*Exercise details*
From the entries that follow, copy exactly the lines beginning at the line holding "Go back using blue Required A button" and continuing through the line holding "Viewport: 769px width, 1568px height.".

*Records for the exercise*
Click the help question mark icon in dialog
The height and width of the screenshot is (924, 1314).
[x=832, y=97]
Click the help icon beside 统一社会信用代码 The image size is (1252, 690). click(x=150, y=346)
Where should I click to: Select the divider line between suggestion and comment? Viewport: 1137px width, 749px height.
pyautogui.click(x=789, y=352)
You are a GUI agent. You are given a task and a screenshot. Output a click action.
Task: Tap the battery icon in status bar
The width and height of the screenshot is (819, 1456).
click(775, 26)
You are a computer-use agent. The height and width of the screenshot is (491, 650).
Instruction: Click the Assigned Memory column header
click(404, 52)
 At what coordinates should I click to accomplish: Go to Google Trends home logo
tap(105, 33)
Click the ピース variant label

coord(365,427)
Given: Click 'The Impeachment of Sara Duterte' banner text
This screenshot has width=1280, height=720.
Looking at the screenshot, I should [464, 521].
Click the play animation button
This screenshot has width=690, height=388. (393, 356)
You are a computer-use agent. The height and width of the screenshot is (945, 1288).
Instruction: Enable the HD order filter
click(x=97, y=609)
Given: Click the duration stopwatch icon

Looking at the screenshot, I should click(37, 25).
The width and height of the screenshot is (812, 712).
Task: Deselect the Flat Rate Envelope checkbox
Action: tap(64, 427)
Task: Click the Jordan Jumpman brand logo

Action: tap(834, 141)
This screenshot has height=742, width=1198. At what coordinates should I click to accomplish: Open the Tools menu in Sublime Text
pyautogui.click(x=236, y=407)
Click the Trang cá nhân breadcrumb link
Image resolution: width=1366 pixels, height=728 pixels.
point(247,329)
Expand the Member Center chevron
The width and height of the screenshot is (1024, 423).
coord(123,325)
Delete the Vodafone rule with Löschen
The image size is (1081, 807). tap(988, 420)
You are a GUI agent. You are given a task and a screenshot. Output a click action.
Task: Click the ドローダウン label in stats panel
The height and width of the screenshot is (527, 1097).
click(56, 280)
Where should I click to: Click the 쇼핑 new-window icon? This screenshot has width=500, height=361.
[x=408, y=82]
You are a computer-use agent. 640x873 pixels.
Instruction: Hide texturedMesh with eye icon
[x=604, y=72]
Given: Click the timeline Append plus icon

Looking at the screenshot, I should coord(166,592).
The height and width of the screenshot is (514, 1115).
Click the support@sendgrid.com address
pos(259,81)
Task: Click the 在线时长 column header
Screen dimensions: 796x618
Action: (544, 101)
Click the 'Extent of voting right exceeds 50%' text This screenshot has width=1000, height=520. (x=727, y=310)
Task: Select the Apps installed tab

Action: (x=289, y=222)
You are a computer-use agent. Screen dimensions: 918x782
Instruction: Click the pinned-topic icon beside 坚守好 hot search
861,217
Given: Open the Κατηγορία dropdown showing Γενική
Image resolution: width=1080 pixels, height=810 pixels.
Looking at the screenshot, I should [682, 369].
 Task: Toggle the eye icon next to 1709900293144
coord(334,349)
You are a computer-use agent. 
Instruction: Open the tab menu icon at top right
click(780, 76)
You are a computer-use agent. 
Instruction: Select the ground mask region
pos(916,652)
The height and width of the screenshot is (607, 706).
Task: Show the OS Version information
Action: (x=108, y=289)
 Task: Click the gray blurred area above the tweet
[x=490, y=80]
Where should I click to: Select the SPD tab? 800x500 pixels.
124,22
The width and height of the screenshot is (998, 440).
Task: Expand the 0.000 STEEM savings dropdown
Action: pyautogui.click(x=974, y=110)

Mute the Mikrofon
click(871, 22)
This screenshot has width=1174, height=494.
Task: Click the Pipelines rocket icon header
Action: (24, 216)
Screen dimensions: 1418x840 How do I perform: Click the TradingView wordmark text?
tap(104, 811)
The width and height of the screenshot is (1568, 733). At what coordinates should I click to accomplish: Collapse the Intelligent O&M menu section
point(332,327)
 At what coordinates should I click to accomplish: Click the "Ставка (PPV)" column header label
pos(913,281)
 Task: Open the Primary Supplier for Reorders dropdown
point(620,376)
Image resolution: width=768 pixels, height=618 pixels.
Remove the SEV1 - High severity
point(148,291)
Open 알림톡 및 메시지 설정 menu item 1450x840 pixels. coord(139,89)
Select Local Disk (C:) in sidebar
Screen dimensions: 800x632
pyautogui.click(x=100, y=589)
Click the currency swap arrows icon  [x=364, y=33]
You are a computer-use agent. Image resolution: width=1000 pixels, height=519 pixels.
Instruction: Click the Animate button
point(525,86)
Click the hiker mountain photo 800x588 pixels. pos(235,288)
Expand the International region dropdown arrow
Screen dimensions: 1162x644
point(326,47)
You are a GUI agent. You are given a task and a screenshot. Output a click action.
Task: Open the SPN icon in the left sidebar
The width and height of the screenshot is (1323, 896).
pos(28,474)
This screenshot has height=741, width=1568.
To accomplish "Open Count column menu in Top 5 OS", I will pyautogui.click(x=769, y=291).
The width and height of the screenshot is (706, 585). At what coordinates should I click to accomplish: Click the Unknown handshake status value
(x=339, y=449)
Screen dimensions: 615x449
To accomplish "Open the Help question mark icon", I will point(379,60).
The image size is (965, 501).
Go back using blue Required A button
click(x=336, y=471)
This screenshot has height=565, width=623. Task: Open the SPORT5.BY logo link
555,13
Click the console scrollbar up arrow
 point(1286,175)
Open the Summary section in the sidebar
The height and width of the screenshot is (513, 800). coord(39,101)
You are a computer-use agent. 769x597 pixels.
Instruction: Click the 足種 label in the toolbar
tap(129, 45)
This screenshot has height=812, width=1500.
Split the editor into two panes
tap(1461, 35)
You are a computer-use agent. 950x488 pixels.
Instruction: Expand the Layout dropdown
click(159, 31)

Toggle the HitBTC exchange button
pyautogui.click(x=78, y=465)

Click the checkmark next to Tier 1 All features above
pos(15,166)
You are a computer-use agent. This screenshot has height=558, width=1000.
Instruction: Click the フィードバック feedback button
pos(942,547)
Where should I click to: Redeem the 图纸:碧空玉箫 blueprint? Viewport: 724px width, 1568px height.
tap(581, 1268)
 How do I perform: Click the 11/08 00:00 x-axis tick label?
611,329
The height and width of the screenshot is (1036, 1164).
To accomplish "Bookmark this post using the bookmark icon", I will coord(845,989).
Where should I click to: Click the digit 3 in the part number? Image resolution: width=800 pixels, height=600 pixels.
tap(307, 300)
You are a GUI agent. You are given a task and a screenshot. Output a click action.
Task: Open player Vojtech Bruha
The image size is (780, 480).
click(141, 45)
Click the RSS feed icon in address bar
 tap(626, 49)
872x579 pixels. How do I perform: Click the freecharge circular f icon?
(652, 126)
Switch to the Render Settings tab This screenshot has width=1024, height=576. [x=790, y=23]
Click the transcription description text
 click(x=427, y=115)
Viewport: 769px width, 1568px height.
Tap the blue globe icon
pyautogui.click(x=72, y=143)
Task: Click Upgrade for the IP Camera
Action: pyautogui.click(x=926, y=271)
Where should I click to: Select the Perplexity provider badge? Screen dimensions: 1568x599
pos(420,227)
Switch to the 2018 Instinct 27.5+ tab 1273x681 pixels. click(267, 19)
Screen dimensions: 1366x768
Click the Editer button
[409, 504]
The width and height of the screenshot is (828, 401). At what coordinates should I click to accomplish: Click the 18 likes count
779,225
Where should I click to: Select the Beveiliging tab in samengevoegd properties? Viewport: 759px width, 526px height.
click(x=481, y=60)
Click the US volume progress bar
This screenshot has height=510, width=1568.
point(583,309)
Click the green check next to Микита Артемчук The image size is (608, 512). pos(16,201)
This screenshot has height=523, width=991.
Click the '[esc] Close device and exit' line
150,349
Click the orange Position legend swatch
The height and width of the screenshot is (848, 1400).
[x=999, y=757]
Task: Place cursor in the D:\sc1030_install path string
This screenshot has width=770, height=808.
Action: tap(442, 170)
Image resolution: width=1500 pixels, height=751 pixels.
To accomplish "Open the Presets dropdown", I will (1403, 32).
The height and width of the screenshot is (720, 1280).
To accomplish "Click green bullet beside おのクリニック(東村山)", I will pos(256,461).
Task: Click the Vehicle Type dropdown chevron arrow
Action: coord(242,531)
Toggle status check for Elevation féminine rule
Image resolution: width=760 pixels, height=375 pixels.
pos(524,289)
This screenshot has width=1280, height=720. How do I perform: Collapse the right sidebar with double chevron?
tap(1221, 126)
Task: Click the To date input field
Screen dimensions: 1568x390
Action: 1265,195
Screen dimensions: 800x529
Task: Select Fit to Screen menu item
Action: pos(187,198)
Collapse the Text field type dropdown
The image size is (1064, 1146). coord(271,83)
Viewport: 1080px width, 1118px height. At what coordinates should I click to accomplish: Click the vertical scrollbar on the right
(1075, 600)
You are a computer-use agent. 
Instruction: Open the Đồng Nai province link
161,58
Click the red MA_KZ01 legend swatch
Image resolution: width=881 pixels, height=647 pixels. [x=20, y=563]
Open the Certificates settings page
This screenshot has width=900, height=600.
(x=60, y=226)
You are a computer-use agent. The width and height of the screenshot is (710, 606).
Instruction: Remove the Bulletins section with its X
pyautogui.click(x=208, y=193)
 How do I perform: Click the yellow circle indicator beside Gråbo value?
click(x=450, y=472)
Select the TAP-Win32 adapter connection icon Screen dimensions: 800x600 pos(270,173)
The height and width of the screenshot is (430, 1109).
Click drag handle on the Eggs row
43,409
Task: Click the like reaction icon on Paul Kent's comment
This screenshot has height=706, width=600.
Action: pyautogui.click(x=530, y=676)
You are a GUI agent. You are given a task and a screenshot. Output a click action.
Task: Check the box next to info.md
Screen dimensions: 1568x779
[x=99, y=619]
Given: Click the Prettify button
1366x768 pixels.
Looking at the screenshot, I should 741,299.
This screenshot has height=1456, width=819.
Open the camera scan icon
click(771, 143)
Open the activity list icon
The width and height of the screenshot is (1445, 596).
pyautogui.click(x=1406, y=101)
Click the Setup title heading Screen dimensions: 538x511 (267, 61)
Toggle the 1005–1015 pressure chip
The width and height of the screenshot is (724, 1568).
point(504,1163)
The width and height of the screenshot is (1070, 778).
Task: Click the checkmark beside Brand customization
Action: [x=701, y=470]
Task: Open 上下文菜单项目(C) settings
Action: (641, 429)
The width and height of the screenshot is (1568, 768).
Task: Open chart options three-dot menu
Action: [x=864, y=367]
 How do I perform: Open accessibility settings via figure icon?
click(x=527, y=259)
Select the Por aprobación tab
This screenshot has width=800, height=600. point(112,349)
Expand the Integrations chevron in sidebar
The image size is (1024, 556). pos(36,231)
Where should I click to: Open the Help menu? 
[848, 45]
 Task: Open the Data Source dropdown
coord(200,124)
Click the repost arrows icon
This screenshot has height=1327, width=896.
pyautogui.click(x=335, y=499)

*Worked solution*
Go back using blue Required A button
click(x=336, y=471)
This screenshot has height=565, width=623. Task: Open the SPORT5.BY logo link
555,13
Click the console scrollbar up arrow
 point(1286,175)
Open the Summary section in the sidebar
The height and width of the screenshot is (513, 800). coord(39,101)
You are a computer-use agent. 769x597 pixels.
Instruction: Click the 足種 label in the toolbar
tap(129, 45)
This screenshot has height=812, width=1500.
Split the editor into two panes
tap(1461, 35)
You are a computer-use agent. 950x488 pixels.
Instruction: Expand the Layout dropdown
click(159, 31)

Toggle the HitBTC exchange button
pyautogui.click(x=78, y=465)

Click the checkmark next to Tier 1 All features above
pos(15,166)
You are a computer-use agent. This screenshot has height=558, width=1000.
Instruction: Click the フィードバック feedback button
pos(942,547)
Where should I click to: Redeem the 图纸:碧空玉箫 blueprint? Viewport: 724px width, 1568px height.
tap(581, 1268)
 How do I perform: Click the 11/08 00:00 x-axis tick label?
611,329
The height and width of the screenshot is (1036, 1164).
To accomplish "Bookmark this post using the bookmark icon", I will coord(845,989).
Where should I click to: Click the digit 3 in the part number? Image resolution: width=800 pixels, height=600 pixels.
tap(307, 300)
You are a GUI agent. You are given a task and a screenshot. Output a click action.
Task: Open player Vojtech Bruha
The image size is (780, 480).
click(141, 45)
Click the RSS feed icon in address bar
 tap(626, 49)
872x579 pixels. How do I perform: Click the freecharge circular f icon?
(652, 126)
Switch to the Render Settings tab This screenshot has width=1024, height=576. [x=790, y=23]
Click the transcription description text
 click(x=427, y=115)
Viewport: 769px width, 1568px height.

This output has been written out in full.